Camielle Laslo

Camielle Laslo is from Leq’á:mel First Nation, a reserve a couple hours away from Vancouver, B.C., and is a teacher. Laslo teaches the Halq’eméylem language at Mission Public Schools. Before this, she was first hired in a First Nation School based out of the Fraser Valley in Agassiz Area and worked at Seabird Island Community School.

When she was a kid, Laslo first started learning the language when she attended a school where elders would come into the class daily to teach them various things such as colours, plants, songs, and more. She was able to have conversations in her language with her grandfather, and would read little books to her mother in their language.

Laslo went to the University of Fraser Valley in 2005 and took language courses where a certificate would be awarded once completed, and was amazed to remember what she did after all the years that passed. She says, “That’s really where it started.”

Laslo continued working and continued going to school, and started her teaching program at the University of British Columbia in 2008 and finished her certificate in 2011 with the language proficiency.

She has been teaching the language since 2013, and fell into her new job by fate. She says she first came in as a teacher on call, and was a teacher assistant in different schools before she became a teacher.

When Laslo started at Seabird, she was a fill-in for teachers that would call in sick until the principal found out she had her Halq’eméylem certificate on top of her teaching degree.

Laslo was then informed their language teacher at the school was trying to retire, but was a little hesitant at first until she changed her mind and “took the risk.”

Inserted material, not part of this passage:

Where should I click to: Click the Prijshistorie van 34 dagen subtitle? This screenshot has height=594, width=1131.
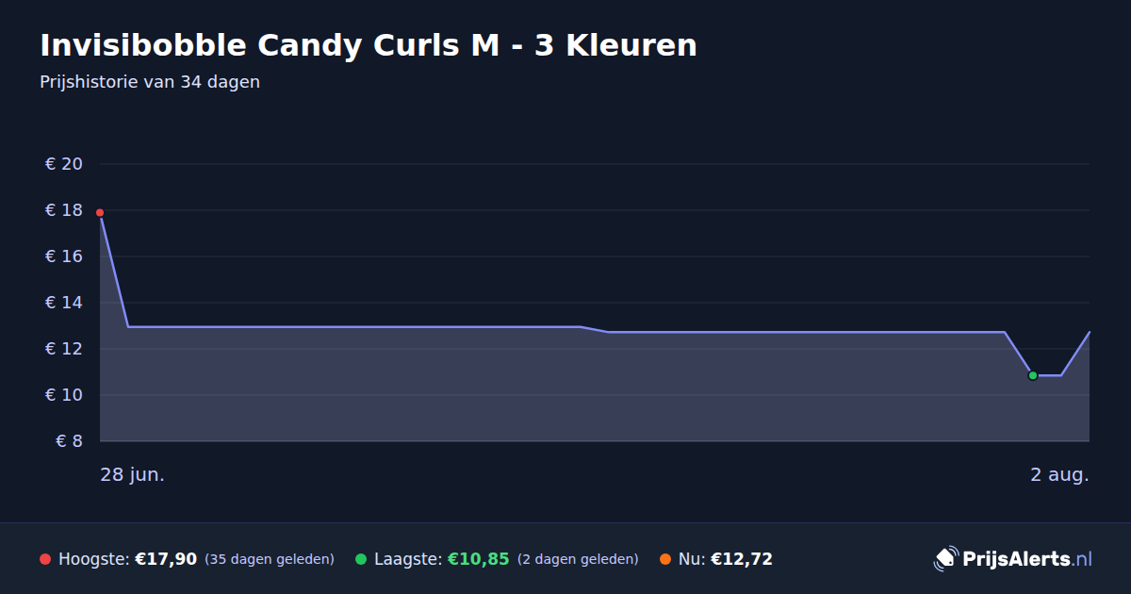coord(150,82)
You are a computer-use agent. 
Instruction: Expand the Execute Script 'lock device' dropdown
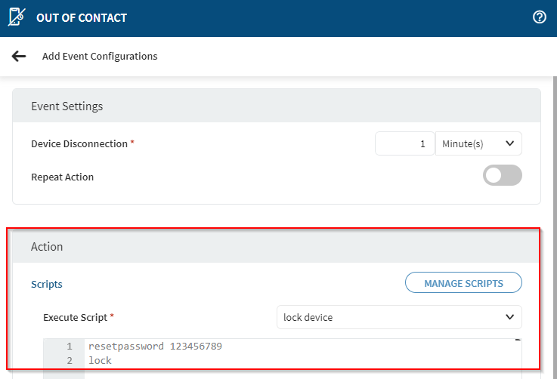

Illustration by Shaikara David

Sure enough, she was hired to teach full time that next year.

“I was able to shadow the teacher that was retiring. The last six weeks that she was working, I was right alongside her and learning how they did the language classes.”

But before she became a teacher, she had to go through the motions of school, which she says was a “huge adjustment” coming from a small town to a city. But her advice for trying to navigate the new surroundings is to go out an explore it.

“If you’re thinking about going to university, check it out beforehand. Get to know the land. Get to know where things are. Explore and try to meet people on campus, and its not that scary after all. They’re just like anybody else.”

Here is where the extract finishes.